• _WORK TO BE COMPLETED_: Omit the pictures, then write out every entry exactly as it reads.

══════════════════════════════

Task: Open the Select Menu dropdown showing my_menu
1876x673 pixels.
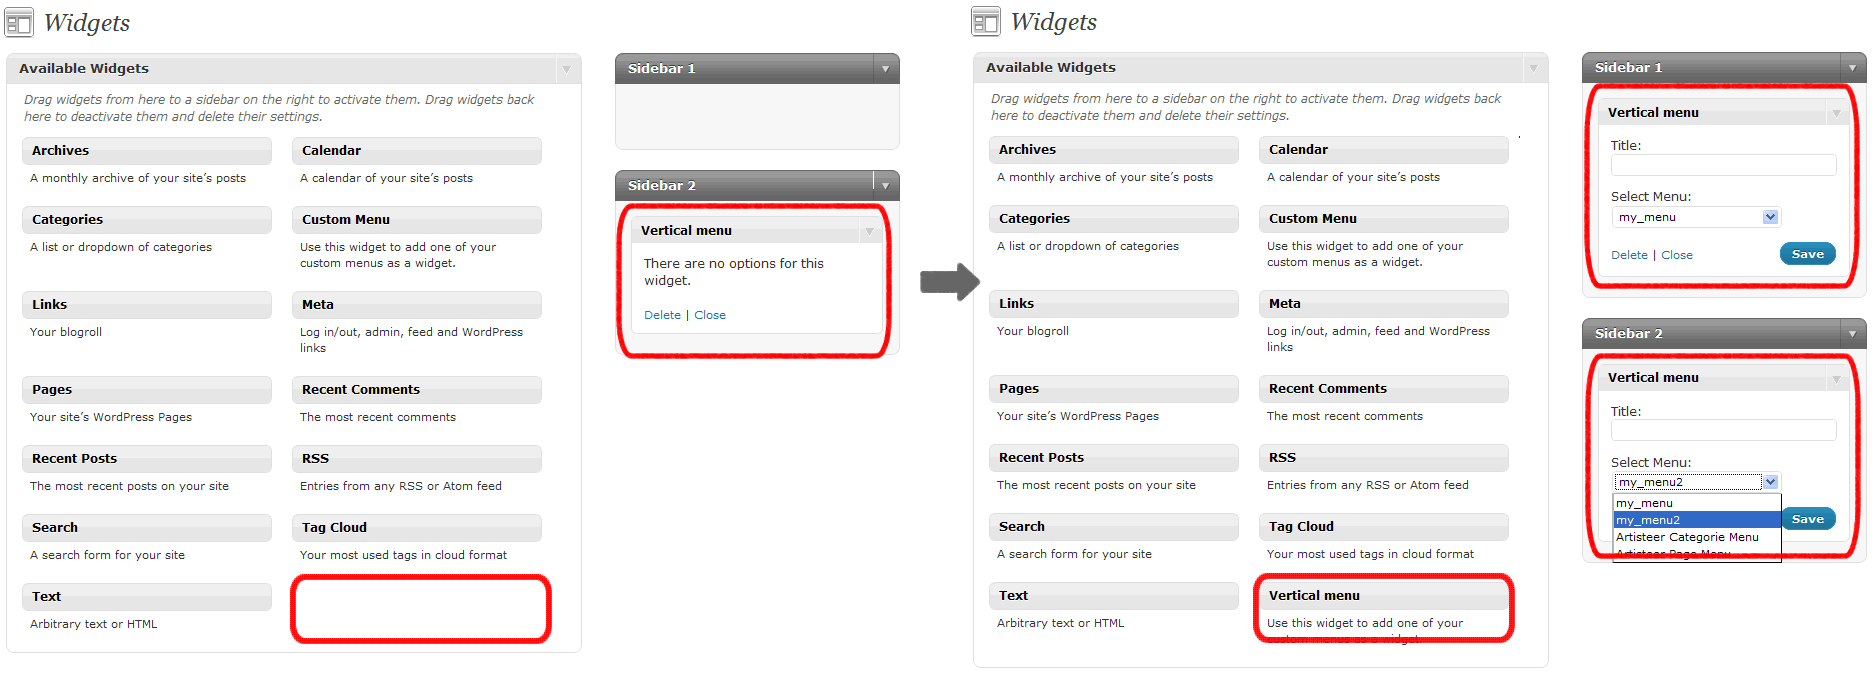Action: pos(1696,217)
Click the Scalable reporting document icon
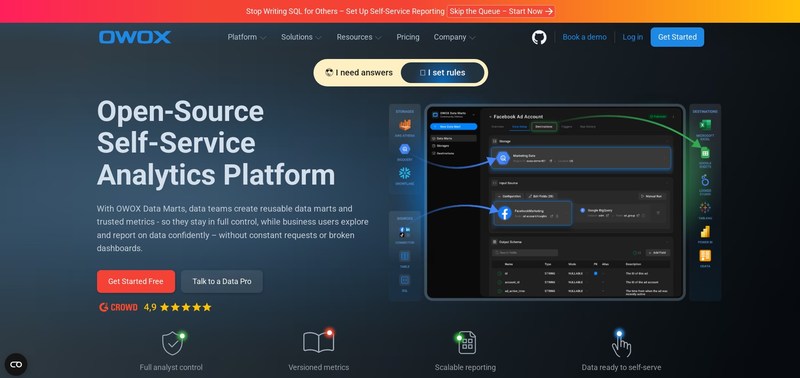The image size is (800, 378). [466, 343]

══════════════════════════════

• _ANSWER SPACE_:
Task: Open the Select Menu dropdown showing my_menu
1876x673 pixels.
Action: pos(1696,217)
Click the Scalable reporting document icon
The image size is (800, 378). [466, 343]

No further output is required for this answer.